Health chiefs have called an urgent meeting with managers of an Auckland resthome to clarify who is running the facility, which receives more than $3 million in public money a year.
The Manukau District Health Board will ask questions over the role of James Papali'i, a disgraced former councillor convicted of misusing public money, and the Mangere Community Hub, a trust linked to Papali'i and now in liquidation, owing $1 million in unpaid tax.
Board service integration manager Sam Cliffe said she had been unaware of Papali'i and the Mangere Community Hub's involvement.
She had requested "as a matter of some urgency" a meeting with Guardian Trust, which has run the resthome and hospital since 2007.
Guardian Trust took over as mortgagee in possession after previous managers, PacifiCare Trust, got into financial strife.
The company now holds PacifiCare's contracts for aged care and mental health, worth more than $3 million a year.
Cliffe said there had been concerns about patient care under PacifiCare, but she was comfortable with Guardian Trust's management.
"We've had concerns in the past and we will continue to monitor them closely."
Papali'i was convicted in 2006 for theft and forgery in his role as trustee of the Manukau Outrigger Canoeing Whare Nui Trust.
He did not return calls and Guardian Trust would not comment on his involvement.

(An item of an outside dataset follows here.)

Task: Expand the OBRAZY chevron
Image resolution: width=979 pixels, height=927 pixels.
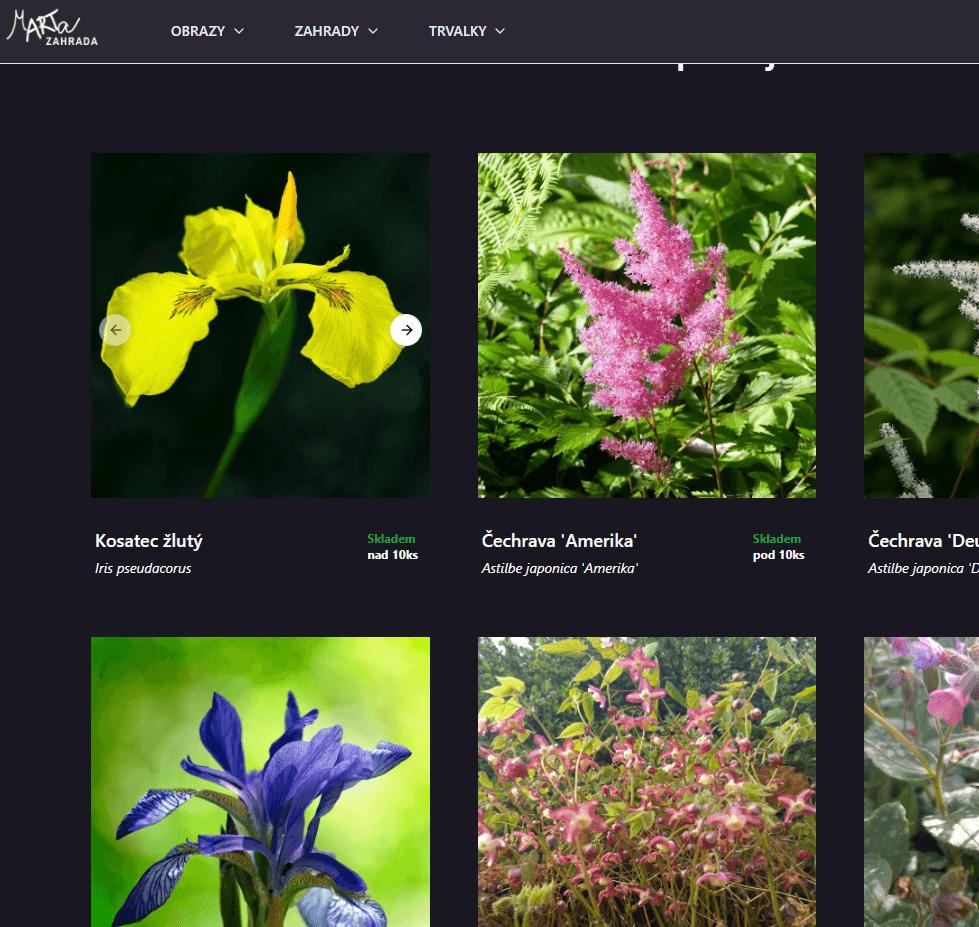Action: click(239, 31)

In a statement, the company said an agreement with Mangere Community Hub to provide staffing services ended in November last year.

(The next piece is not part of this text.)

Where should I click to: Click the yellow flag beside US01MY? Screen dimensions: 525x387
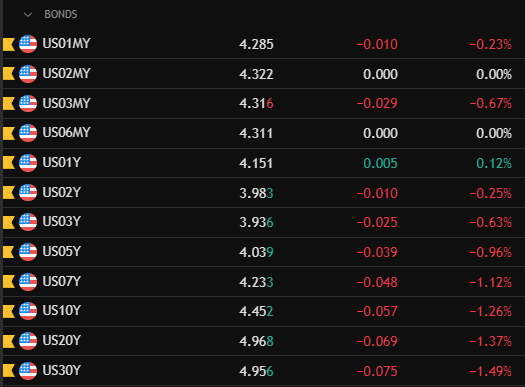pyautogui.click(x=9, y=44)
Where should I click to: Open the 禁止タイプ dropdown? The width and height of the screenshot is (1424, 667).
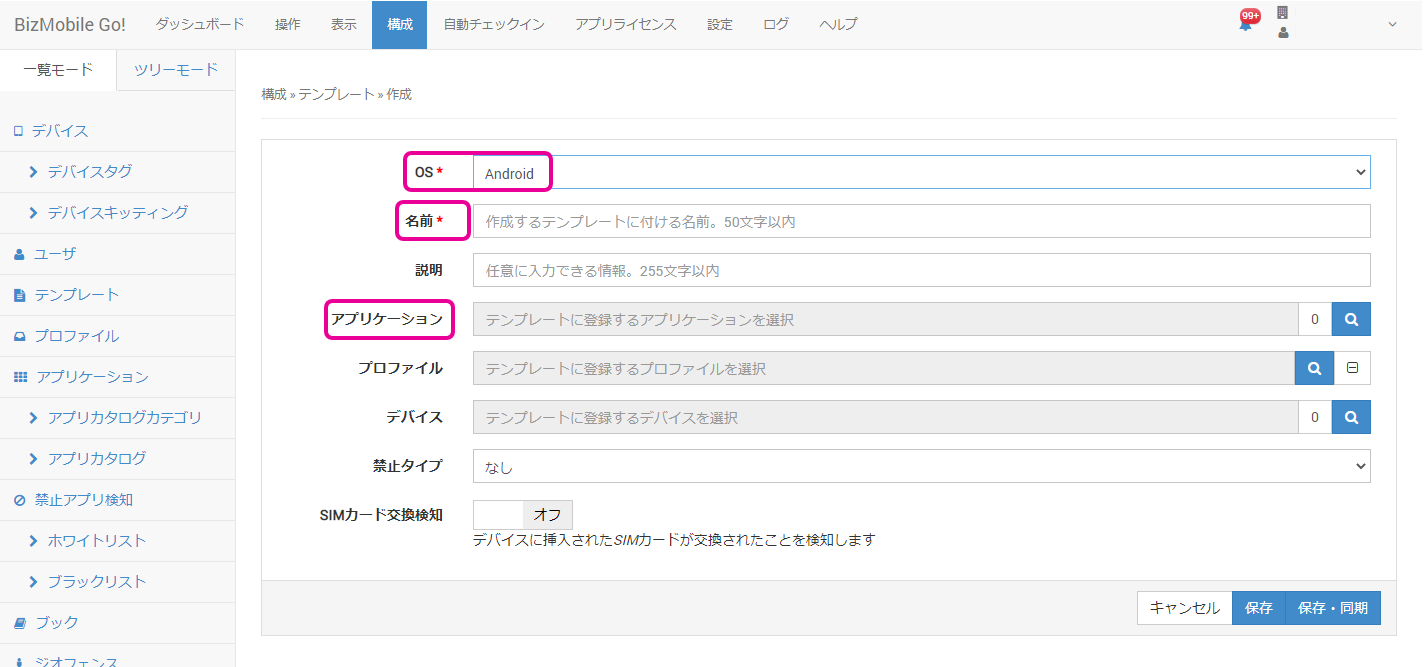[920, 466]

Sensitivities around the current mortgagee sale prevented any further comment. The hospital is now called Blue Dove Health, a name linked to Destiny Church's urban Maori authority, Te Oranga Ake.
Authority manager Raewyn Bhana said staff had worked at the hospital for about four months while considering buying the hospital, but had now cut all ties.
"We were looking at purchasing it, it wasn't viable, so we were out," she said.
The name Blue Dove would be removed from the authority's website.
The resthome has had a controversial past and gone through several name changes. In 2004, owners Ian and Norma Anderson faced a Securities Commission investigation over claims of more than 300 per cent fee hikes at the resthome, then called Culverden Care and Hospital.
Two years later Culverden Group's certification was revoked by the Ministry of Health because of substandard care. The ministry's report found patients at the centre, then called Pasifika Centre and Hospital, may have died prematurely as a result of delayed or poor care.
PacifiCare Trust took over the facility in August 2006, but got into financial difficulty a year later.
Concerns about standards of care resulted in the Manukau District Health Board putting a moratorium on patients being referred to the facility until standards improved. It was lifted when Guardian Trust took over.